Мемуары
Шрифт:
Но на другой день он отправился в Пти-Бур к аббату Ла Ривьеру, и тот настроил его на иной лад, внушив ему, будто я публично его оскорбил, и потому в тот самый день, когда Месьё вернулся от Ла Ривьера, он при всех спросил у маршала д'Эстре, который провел праздники в Кёвре, оспаривал ли у него местный кюре право первенства. Судите сами, какой оборот дан был разговору. Придворные начали с насмешек, а Месьё закончил клятвой, что заставит меня пойти в собор и получить отпуст после него. Герцог Роган-Шабо, слышавший эти речи, в испуге бросился ко мне и все мне рассказал, а полчаса спустя Королева прислала за мной своего капеллана. Она сразу объявила мне, что Месьё в страшном гневе, она этим очень раздосадована, но, поскольку речь идет о Месьё, она не может не разделять его чувств и желает непременно, чтобы я дал ему удовлетворение, в ближайшее же воскресенье отправившись в собор Богоматери и исполнив его требование, о котором я сказал выше. Вам нетрудно угадать, что я ответил ей, и тогда по обыкновению она отослала меня к Кардиналу, который сразу же стал меня уверять, что искренне огорчен затруднением, в каком я оказался, осудил аббата Ла Ривьера за то, что тот подстрекает Месьё, но сам, прикрываясь кротостью и любезностью, приложил все старания, чтобы склонить меня к унижению, которого от меня требовали. Видя, что я не попался в расставленную западню, он решил [51]втолкнуть меня в нее силой: он заговорил тоном высокомерным и властным, объявил, что беседовал со мной как с другом, но я вынуждаю его говорить тоном министра. Рассуждения свои он пересыпал скрытыми угрозами, а когда разговор принял резкий оборот, дошел даже до открытых выпадов, заметив мне, что тому, кто желает уподобиться Святому Амвросию в его деяниях 27, следовало бы уподобиться ему образом жизни. И так как он при этих словах умышленно возвысил голос, чтобы его услышали два или три духовных лица, бывшие в другом конце комнаты, я, также не понижая голоса, сказал ему в ответ: «Постараюсь последовать вашему совету, Ваше Высокопреосвященство, но я для того и силюсь подражать Святому Амвросию в обстоятельствах нынешних, дабы он сподобил меня подражать ему во всех прочих». Мы расстались весьма враждебно, и я покинул Пале-Рояль.
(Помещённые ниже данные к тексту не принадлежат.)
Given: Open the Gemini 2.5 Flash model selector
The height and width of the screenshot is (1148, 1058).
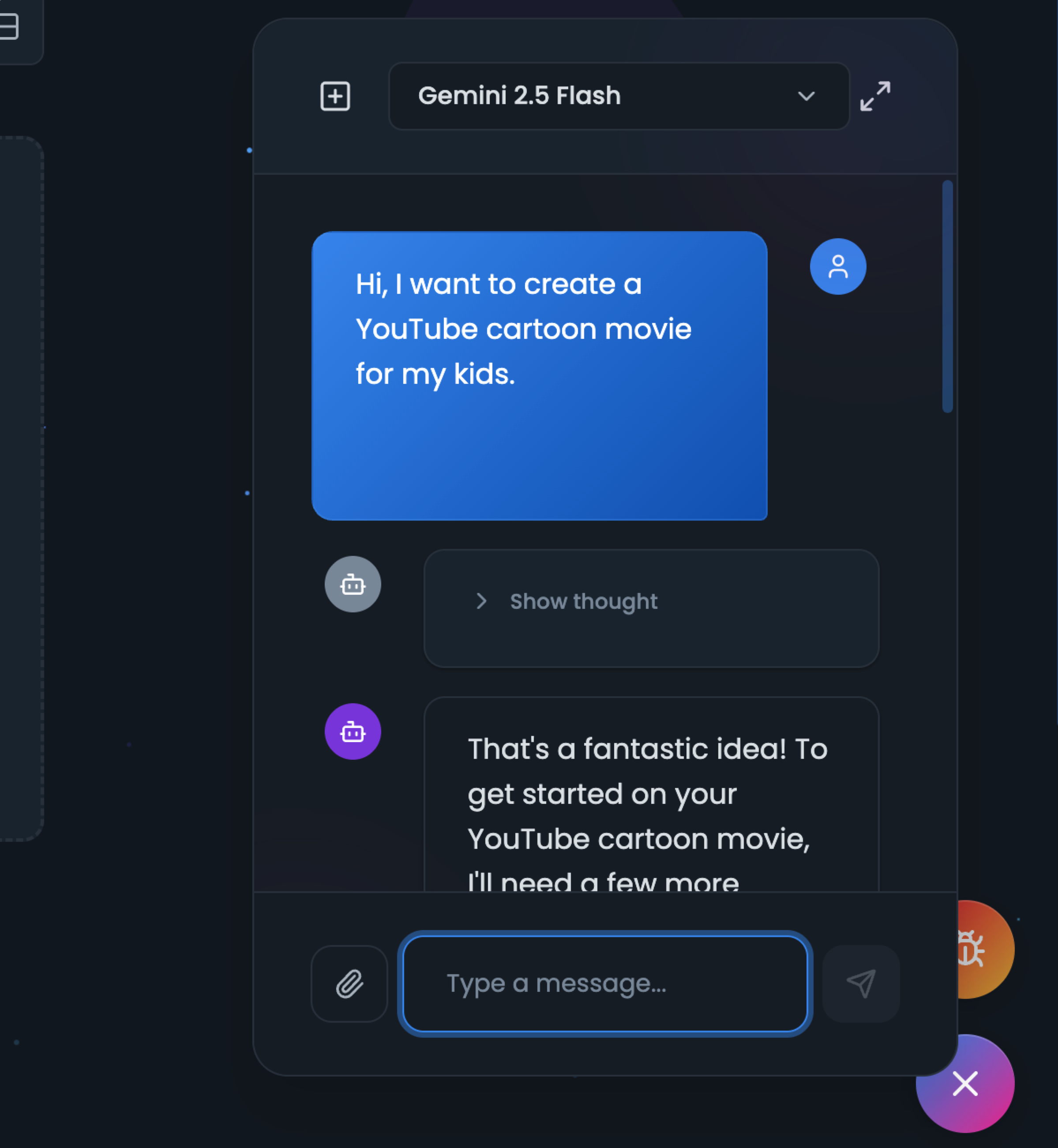Looking at the screenshot, I should point(618,96).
После обеда ко мне явились маршал д'Эстре и Сеннетер, вооруженные всеми фигурами красноречия, дабы убедить меня, что унижение перед герцогом Орлеанским почетно. И когда им это не удалось, стали намекать мне, что Месьё может прибегнуть к насилию и приказать своим гвардейцам схватить меня, чтобы принудить уступить ему мои права в соборе. Вначале мысль эта показалась мне столь нелепой, что я не придал ей значения. Но когда вечером меня предупредил о том же канцлер Месьё, г-н де Шуази, я со своей стороны приготовился к защите, что было, конечно, смешно, ибо, вы понимаете сами, подобное поведение в отношении сына Короля никак нельзя оправдать в мирное время, когда нет даже намека на беспорядки. На мой взгляд, это самая большая глупость, какую я совершил за свою жизнь. Она, однако, помогла мне. Моя смелость пришлась по душе герцогу Энгиенскому, с которым я имел честь состоять в родстве 28и который ненавидел аббата Ла Ривьера, потому что тот имел дерзость выразить неудовольствие, когда за несколько дней перед тем при выборе кандидатуры будущего кардинала ему предпочли принца де Конти 29. Сверх того, герцог был твердо убежден в моих правах, и в самом деле бесспорных и совершенно доказанных в небольшом сочинении, которое я выпустил в свет 30. Он объявил о том Кардиналу и прибавил, что не потерпит, чтобы против меня учинили хоть малейшее насилие: я его родственник, я ему предан, и он не уедет в армию, пока дело не уладится.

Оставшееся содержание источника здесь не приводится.